--- Entries shown Enclosed Below ---
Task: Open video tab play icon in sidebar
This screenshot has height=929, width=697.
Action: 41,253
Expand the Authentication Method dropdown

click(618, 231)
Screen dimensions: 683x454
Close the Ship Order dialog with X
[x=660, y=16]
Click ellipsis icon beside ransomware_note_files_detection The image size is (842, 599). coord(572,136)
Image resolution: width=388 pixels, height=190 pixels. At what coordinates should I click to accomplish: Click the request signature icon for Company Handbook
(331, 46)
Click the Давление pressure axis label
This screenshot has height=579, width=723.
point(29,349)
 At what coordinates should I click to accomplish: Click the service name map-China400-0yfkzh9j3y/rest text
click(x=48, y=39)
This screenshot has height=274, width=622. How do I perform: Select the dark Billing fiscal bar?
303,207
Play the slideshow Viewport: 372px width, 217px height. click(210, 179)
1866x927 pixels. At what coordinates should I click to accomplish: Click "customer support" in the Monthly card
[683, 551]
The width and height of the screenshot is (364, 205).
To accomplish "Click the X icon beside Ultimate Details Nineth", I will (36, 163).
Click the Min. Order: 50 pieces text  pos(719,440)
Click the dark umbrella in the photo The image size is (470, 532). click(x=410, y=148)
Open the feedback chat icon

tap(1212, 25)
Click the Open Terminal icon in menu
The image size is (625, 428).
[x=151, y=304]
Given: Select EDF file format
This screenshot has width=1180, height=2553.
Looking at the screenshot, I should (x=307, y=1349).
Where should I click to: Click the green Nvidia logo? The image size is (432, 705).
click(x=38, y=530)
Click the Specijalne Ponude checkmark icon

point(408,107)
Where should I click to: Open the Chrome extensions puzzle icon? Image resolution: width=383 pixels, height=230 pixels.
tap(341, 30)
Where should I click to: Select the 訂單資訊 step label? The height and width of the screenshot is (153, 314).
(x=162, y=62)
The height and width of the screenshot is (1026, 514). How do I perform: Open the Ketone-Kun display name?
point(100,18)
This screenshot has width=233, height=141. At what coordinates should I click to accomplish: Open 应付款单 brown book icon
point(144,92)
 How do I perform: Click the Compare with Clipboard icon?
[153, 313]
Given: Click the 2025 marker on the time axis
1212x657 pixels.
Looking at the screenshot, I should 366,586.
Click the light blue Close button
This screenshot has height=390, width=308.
--- End of Enclosed Entries shown ---
— Aim of the exercise —
Using the entries above, find all lines with "beside". Copy them.

— Exercise answer —
Click ellipsis icon beside ransomware_note_files_detection The image size is (842, 599). coord(572,136)
To accomplish "Click the X icon beside Ultimate Details Nineth", I will (36, 163).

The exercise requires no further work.